Durante il periodo di emergenza Covid, queste aziende avrebbero fatto incetta di merci – prodotti agroalimentari, materiali edili ed elettronici, materie plastiche – pagando con assegni scoperti o con bonifici bancari disposti e immediatamente annullati e poi giustificandosi con problemi di liquidità legati al Covid o con difficoltà di movimento causate dalle restrizioni. I fornitori truffati in questa fase operano nelle province di Novara, Milano, Varese, Modena e – in una fase più recente – anche Padova e Brescia.

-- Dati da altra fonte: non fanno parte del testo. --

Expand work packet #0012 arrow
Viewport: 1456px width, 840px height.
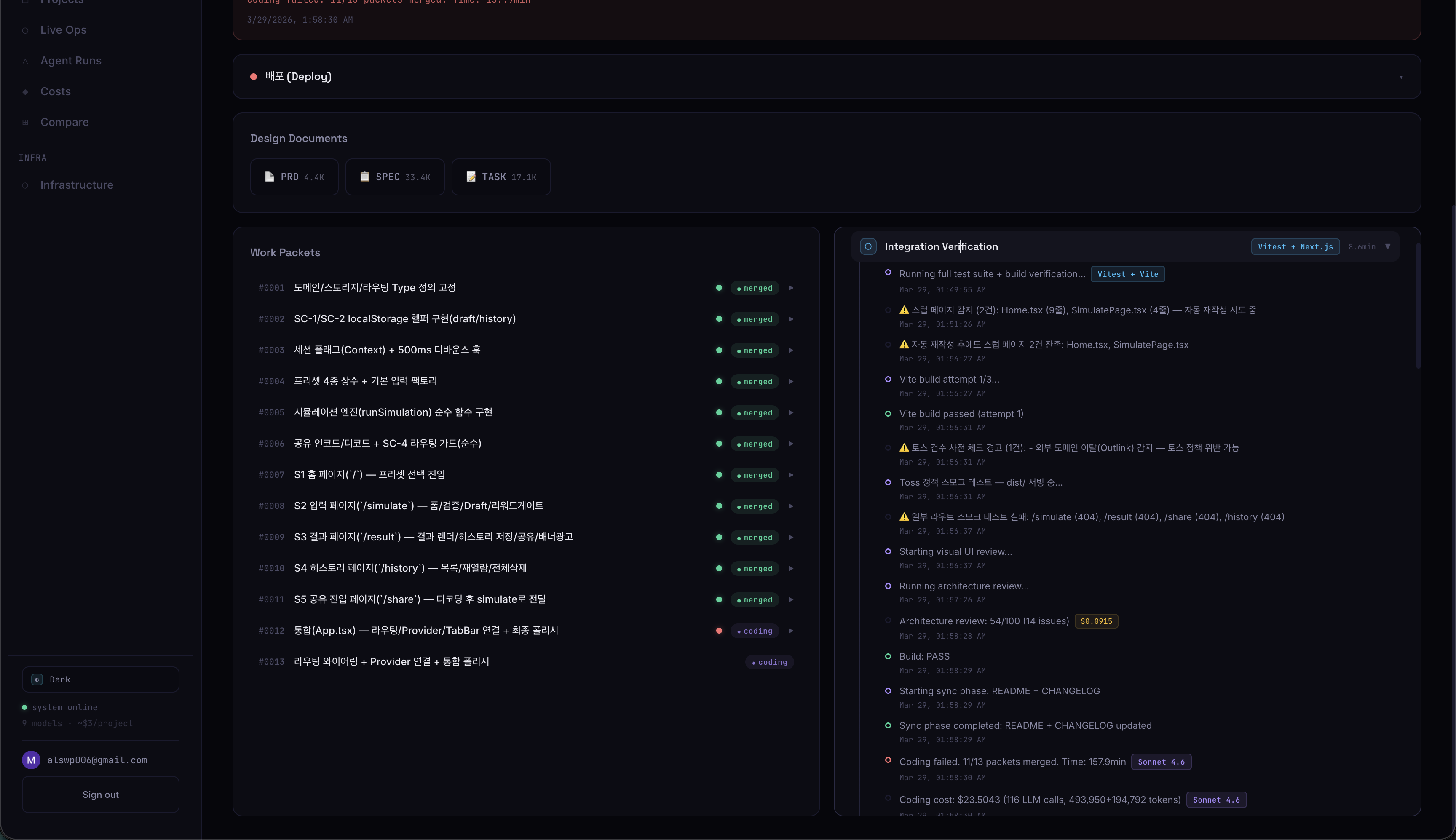791,631
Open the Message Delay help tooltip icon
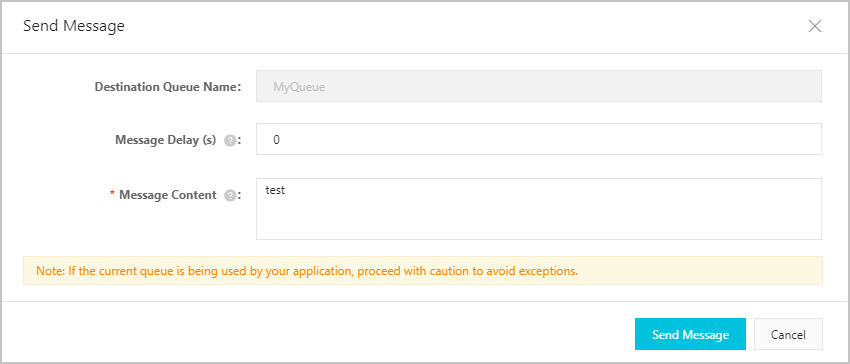The width and height of the screenshot is (850, 364). [230, 141]
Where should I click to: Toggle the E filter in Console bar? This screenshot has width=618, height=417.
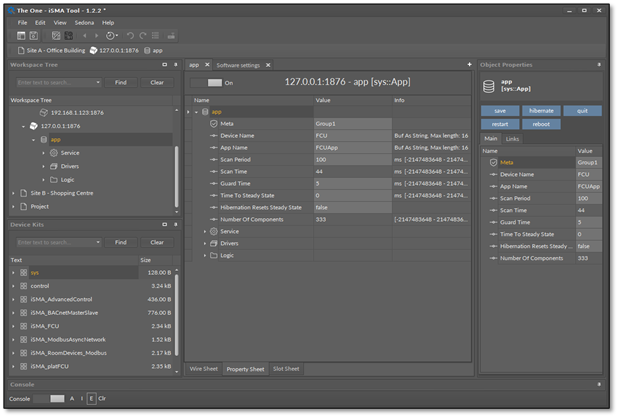coord(91,398)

Già nella prima fase delle indagini, a settembre del 2021, i Finanzieri della Compagnia di Este avevano eseguito un'ordinanza del Gip di Rovigo che disponeva la custodia cautelare in carcere del promotore dell'organizzazione: si tratta di William Alfonso Cerbo, catanese di 39 anni, condannato in primo grado a 15 anni per mafia nel 2014 proprio perché ritenuto molto vicino al clan Mazzei. Era stato lui, secondo gli inquirenti, a prendere in affitto i capannoni di Sant'Elena e di Carmignano dove la rete aveva le sue basi operative. In quell'occasione erano stati disposti anche gli arresti domiciliari di Ugo Santoro Cotroneo, padovano di 63 anni, ritenuto essere il factotum del gruppo, e l'obbligo di presentazione alla polizia di Davide Gemo, 49 anni, un buyer diverso da quelli fermati lunedì.

In quell'occasione erano stati sequestrati più di venti computer che si sono rivelati preziosi per il proseguimento delle indagini. Ma l'organizzazione non si è fermata e si ritiene che tra febbraio e settembre dell'anno scorso abbia continuato a operare nella provincia di Brescia, facendo scorta di altre merci per un valore di 2,2 milioni di euro, sempre acquisite fuori dai normali circuiti commerciali e sempre non pagate. A settembre scorso parte di questi beni per un valore di 250 mila euro – compresi generi alimentari poi dati in beneficenza ad associazioni della provincia di Padova come la Caritas diocesana e a Casa Amica di Monselice – era stata recuperata. Ma dopo quell'episodio, uno dei buyer che lunedì è stato fermato, aveva portato via alcuni beni sottoposti a sequestro, aggravando così la sua posizione.

A conclusione delle indagini preliminari il bilancio è di otto misure cautelari nei confronti di sei dei dodici membri dell'associazione e dell'individuazione di 3,7 milioni di beni accumulati con il metodo fraudolento. Una parte di questi, per un valore di 1,2 milioni, è stata recuperata, rivenduta e l'incasso è stato destinato al ristoro delle aziende truffate. Nel tentativo di fermare queste condotte illecite, le partite Iva delle società di comodo ancora attive, sono state segnalate all'Agenzia delle Entrate. C'è infine l'aspetto del lavoro: sanzioni per 230 mila euro sono state irrogate al promotore dell'associazione che era anche il datore di lavoro occulto dei dipendenti di quattro società – custodi, magazzinieri, amministrativi, tutti estranei ai fatti - che per sei mesi avevano lavorato senza contratto di assunzione e in violazione dei contratti collettivi nazionali.